EXERCISE PROMPT >>
Your answer is one number: the count of lines below that hold the word "agent".

RECORDS SHOWN >>
........

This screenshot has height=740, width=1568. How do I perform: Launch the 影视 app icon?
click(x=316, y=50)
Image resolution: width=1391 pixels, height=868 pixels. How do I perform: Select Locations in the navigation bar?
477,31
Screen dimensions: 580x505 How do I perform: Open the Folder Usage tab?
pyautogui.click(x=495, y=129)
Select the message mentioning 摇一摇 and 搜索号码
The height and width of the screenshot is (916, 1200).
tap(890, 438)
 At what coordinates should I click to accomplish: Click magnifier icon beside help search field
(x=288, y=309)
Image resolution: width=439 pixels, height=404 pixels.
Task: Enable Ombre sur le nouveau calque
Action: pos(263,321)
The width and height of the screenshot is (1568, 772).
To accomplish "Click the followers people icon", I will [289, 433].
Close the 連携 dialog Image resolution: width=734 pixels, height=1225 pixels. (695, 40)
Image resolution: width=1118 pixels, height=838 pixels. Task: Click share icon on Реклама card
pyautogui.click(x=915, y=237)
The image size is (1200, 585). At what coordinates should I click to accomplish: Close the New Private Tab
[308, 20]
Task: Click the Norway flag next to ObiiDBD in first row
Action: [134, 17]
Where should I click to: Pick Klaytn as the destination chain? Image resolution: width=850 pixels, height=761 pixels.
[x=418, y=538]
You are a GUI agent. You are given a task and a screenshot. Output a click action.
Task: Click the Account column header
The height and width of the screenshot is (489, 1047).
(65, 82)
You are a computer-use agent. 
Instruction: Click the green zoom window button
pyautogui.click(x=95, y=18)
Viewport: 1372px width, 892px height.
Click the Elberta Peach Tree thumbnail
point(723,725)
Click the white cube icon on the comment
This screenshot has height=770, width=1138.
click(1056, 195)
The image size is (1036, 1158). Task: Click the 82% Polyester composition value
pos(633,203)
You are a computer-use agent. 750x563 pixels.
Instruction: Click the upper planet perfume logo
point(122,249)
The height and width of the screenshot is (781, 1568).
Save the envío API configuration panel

........

RESPONSE BOX >>
3